Activity:
Leave out the pictures and repeat exactly the lines from the one containing "Image resolution: width=769" through the final line of the listing below.

Data:

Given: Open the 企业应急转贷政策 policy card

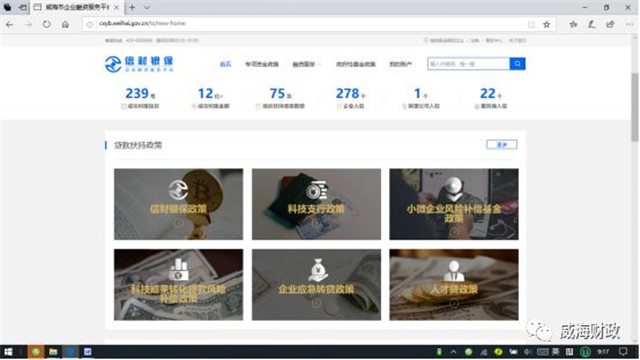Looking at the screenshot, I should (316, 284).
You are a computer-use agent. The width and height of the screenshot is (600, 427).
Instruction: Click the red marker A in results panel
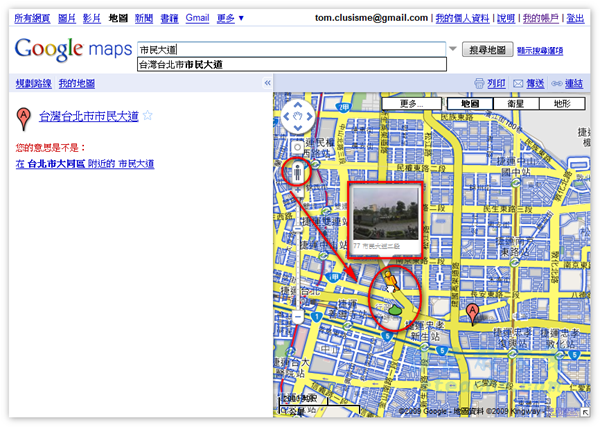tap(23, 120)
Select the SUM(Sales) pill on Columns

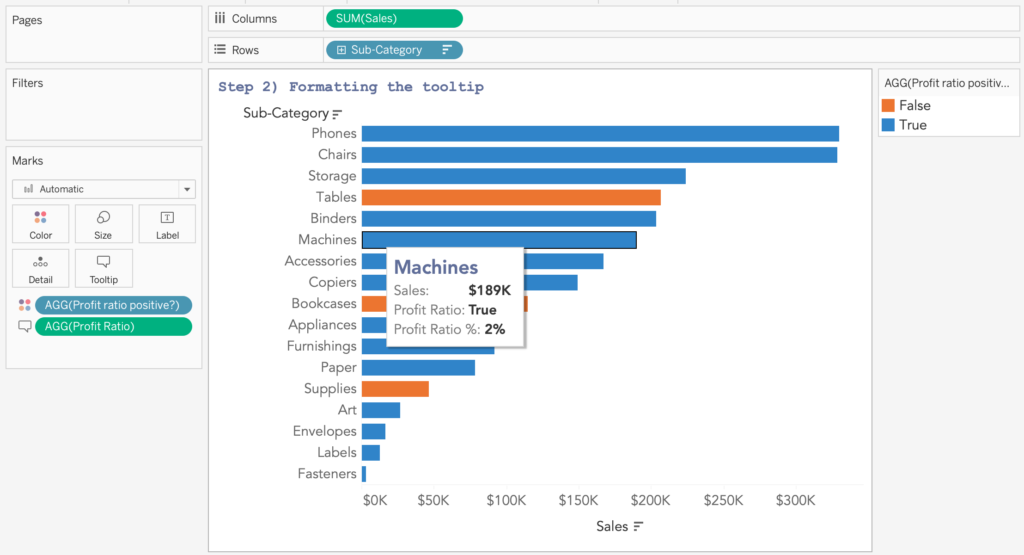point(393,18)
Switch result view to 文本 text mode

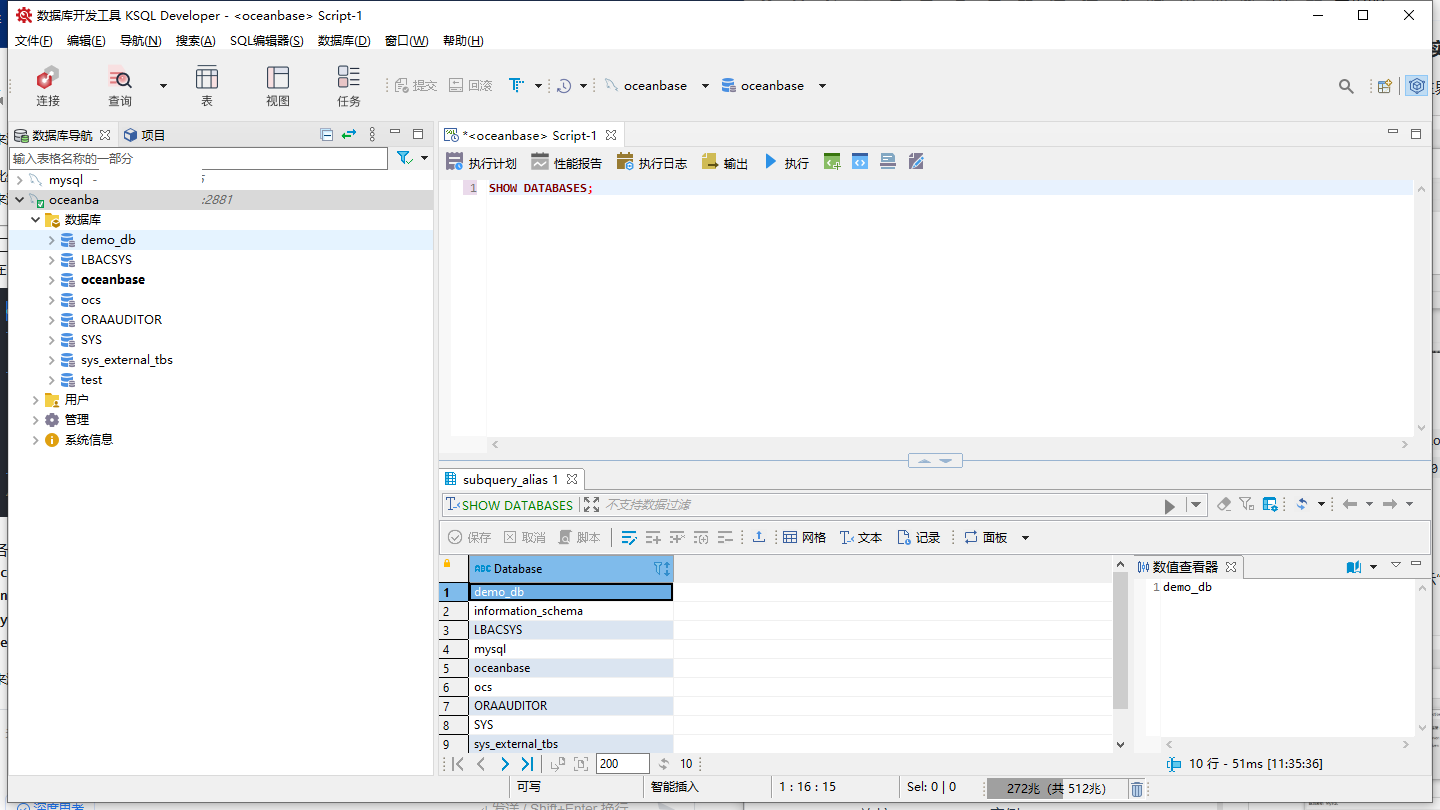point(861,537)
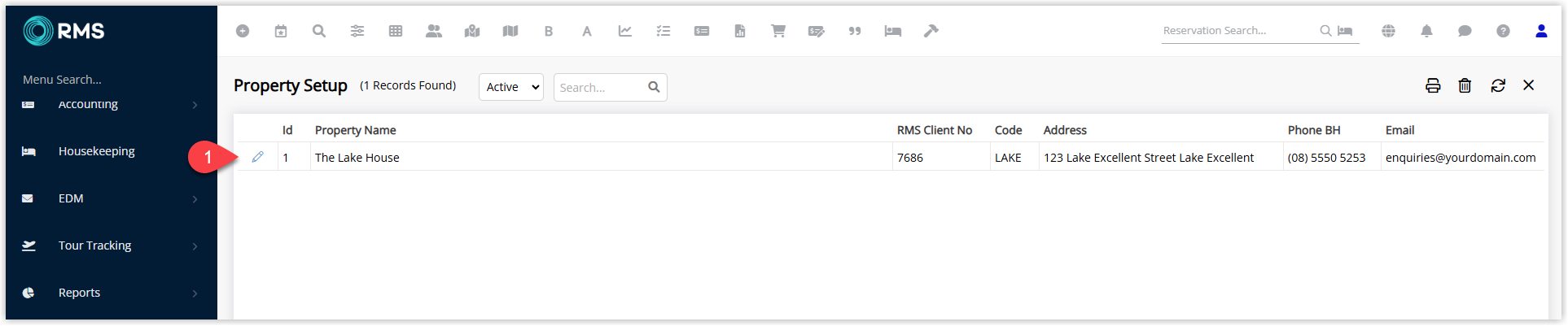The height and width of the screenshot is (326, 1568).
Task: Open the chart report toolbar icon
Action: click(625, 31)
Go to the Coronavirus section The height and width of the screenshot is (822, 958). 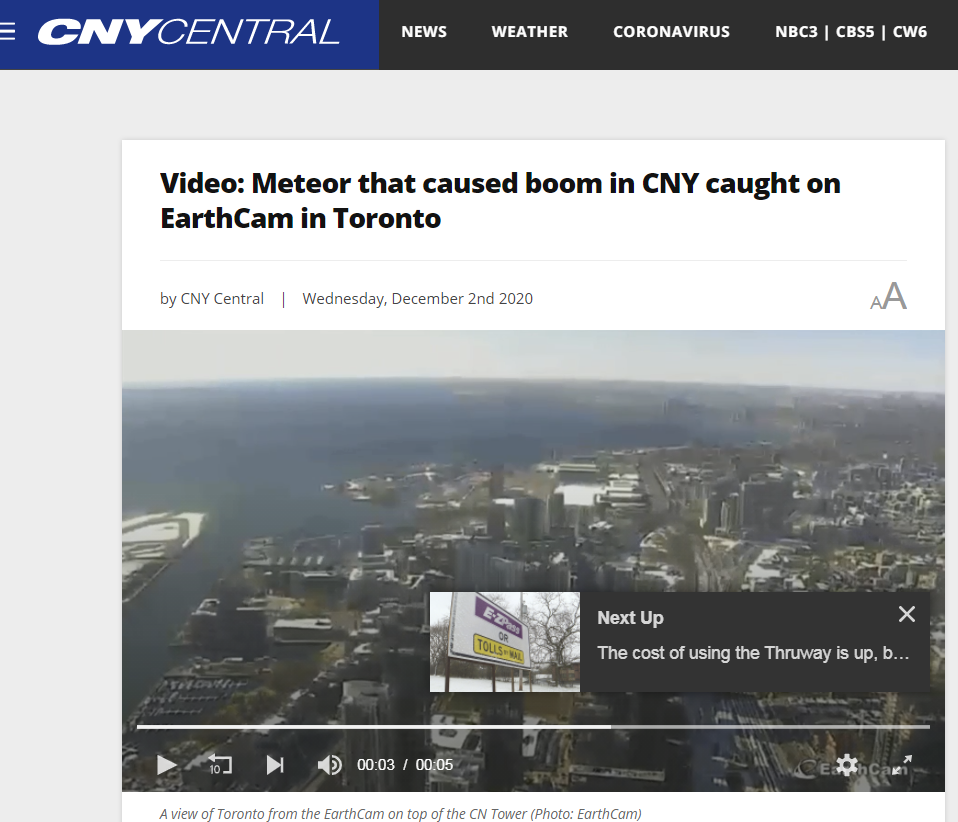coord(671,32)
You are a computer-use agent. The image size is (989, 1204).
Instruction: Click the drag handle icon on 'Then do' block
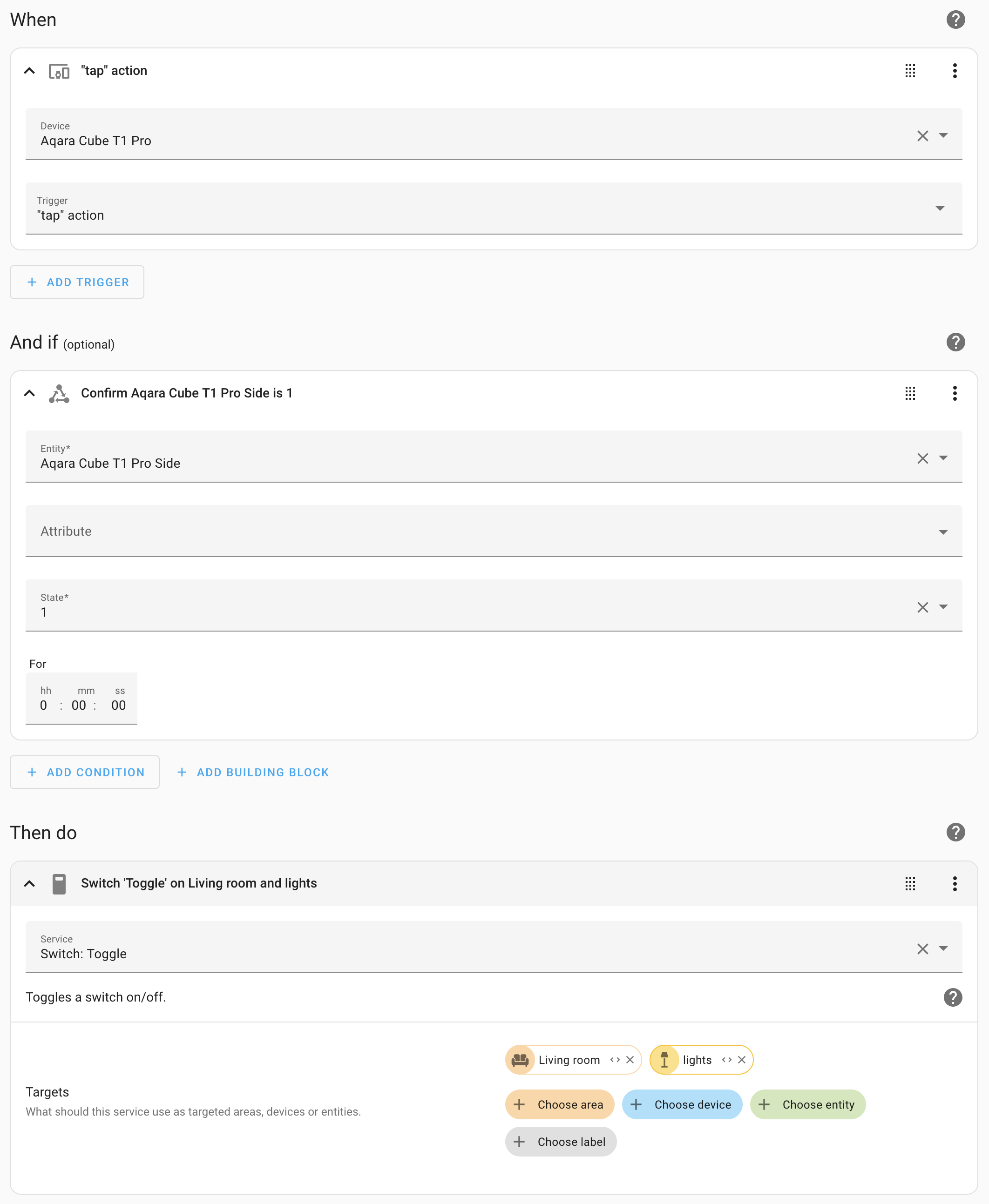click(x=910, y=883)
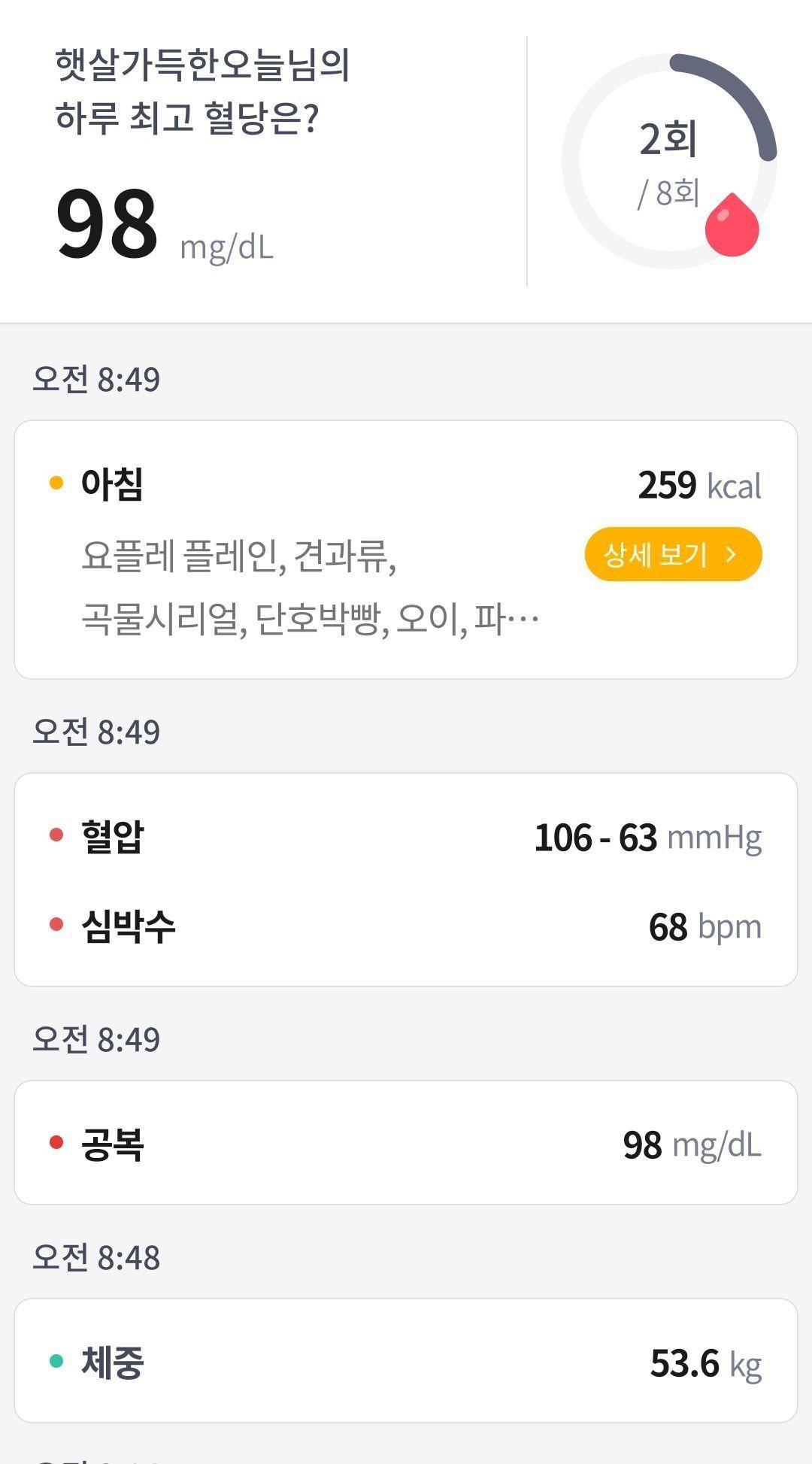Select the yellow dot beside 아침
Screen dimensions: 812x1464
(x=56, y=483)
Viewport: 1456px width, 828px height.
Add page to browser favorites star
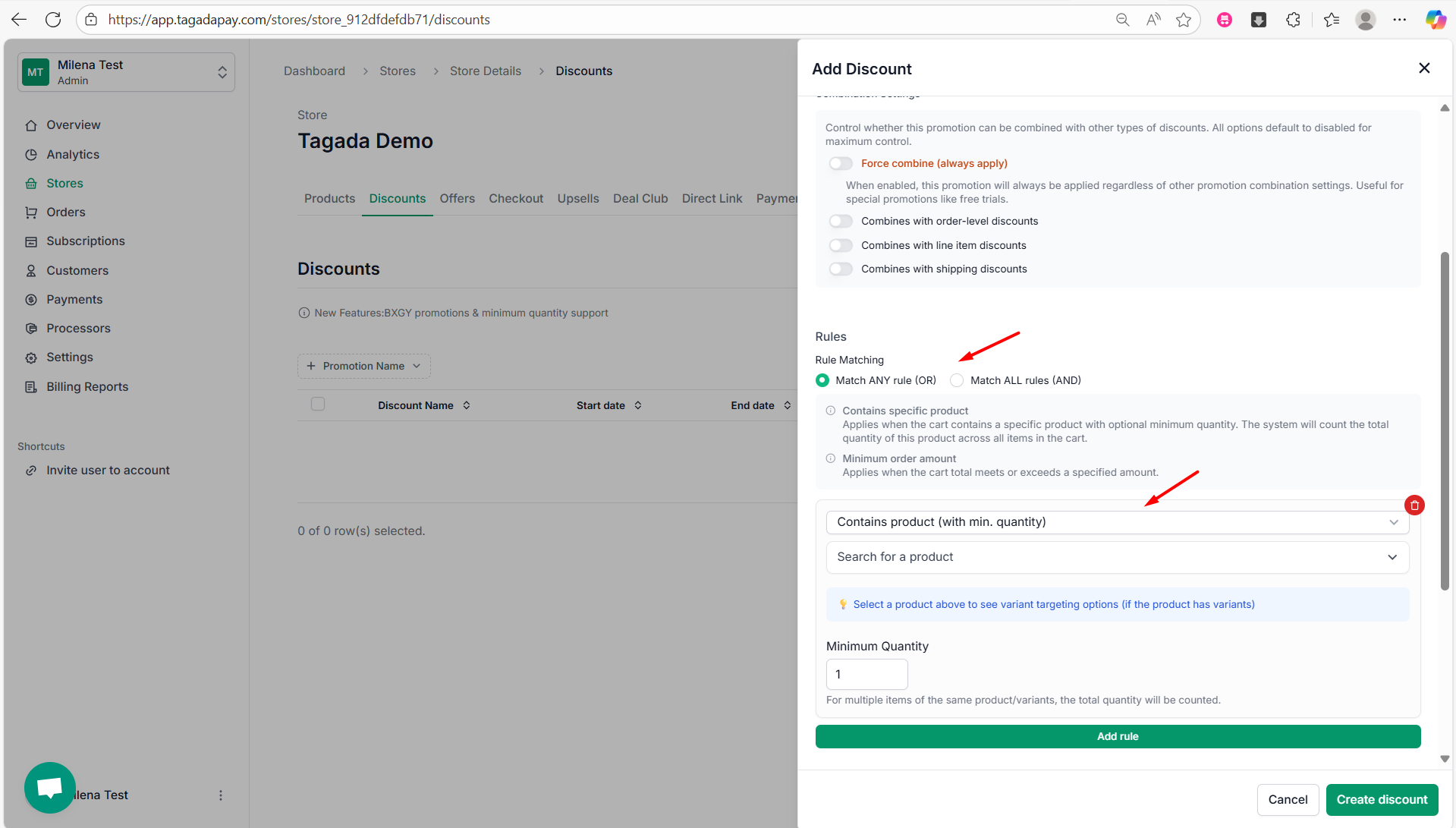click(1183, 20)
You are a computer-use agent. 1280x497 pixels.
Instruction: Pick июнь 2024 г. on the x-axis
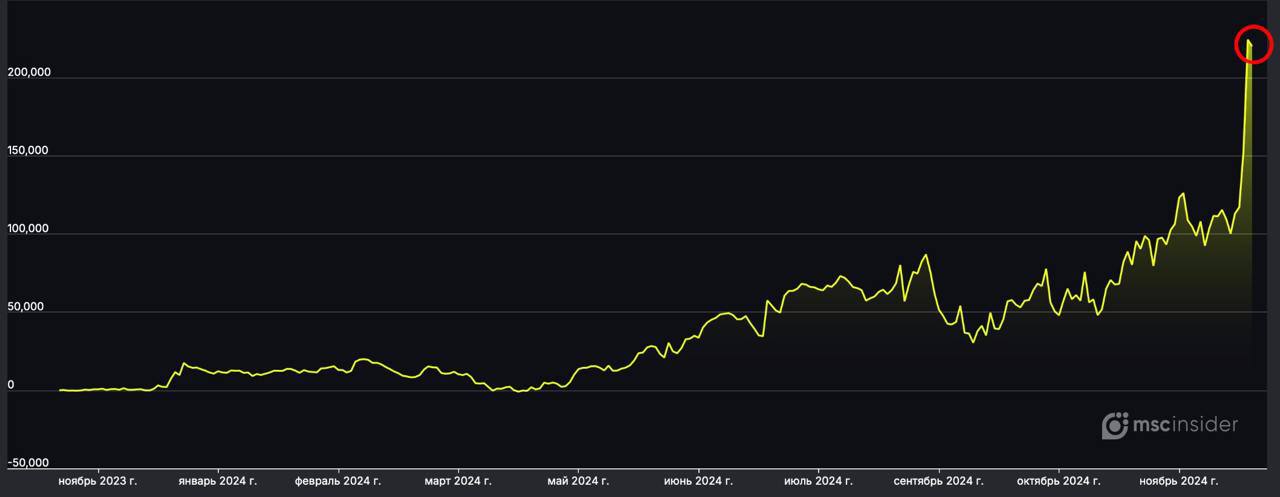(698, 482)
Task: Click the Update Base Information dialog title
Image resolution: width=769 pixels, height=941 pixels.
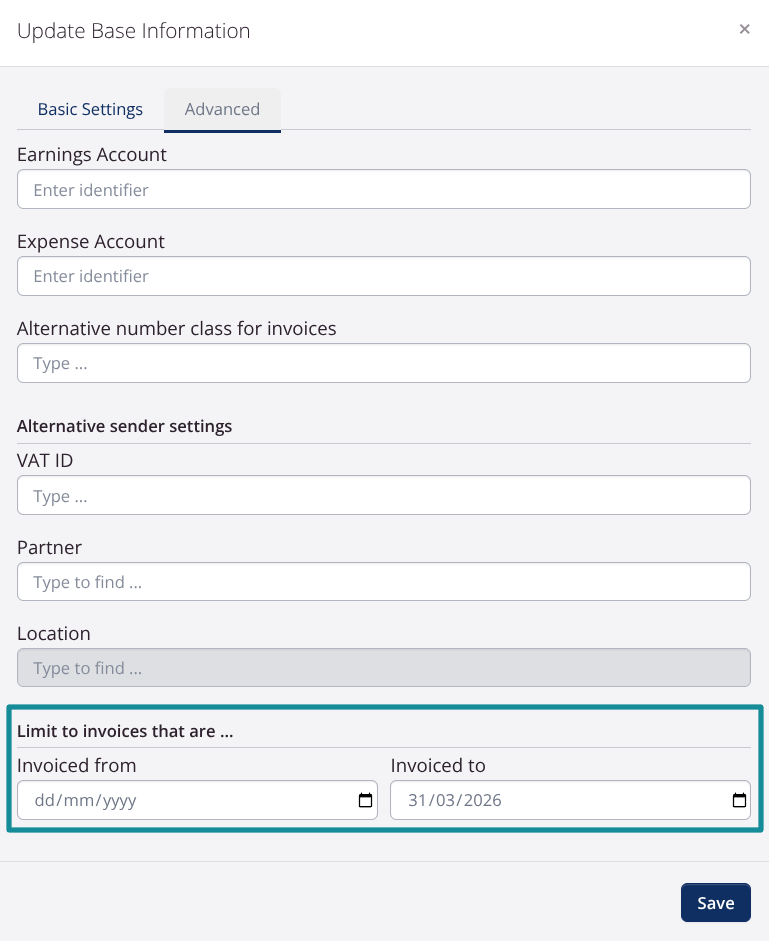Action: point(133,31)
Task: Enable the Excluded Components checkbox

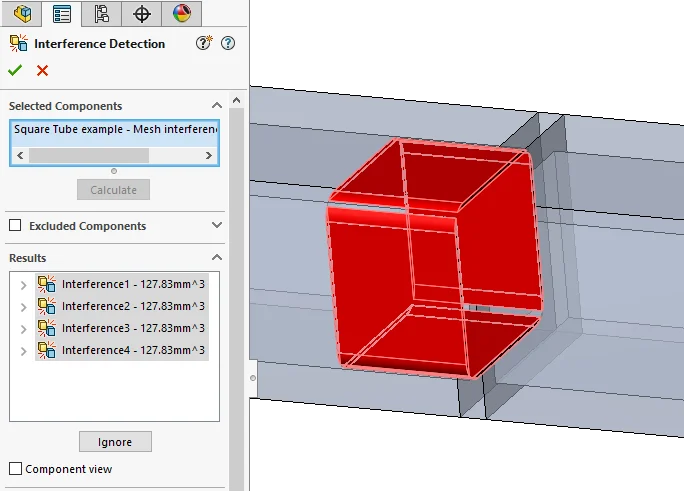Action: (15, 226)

Response to this exercise:
Image resolution: width=769 pixels, height=941 pixels.
Action: point(133,31)
Task: Enable the Excluded Components checkbox

Action: (15, 226)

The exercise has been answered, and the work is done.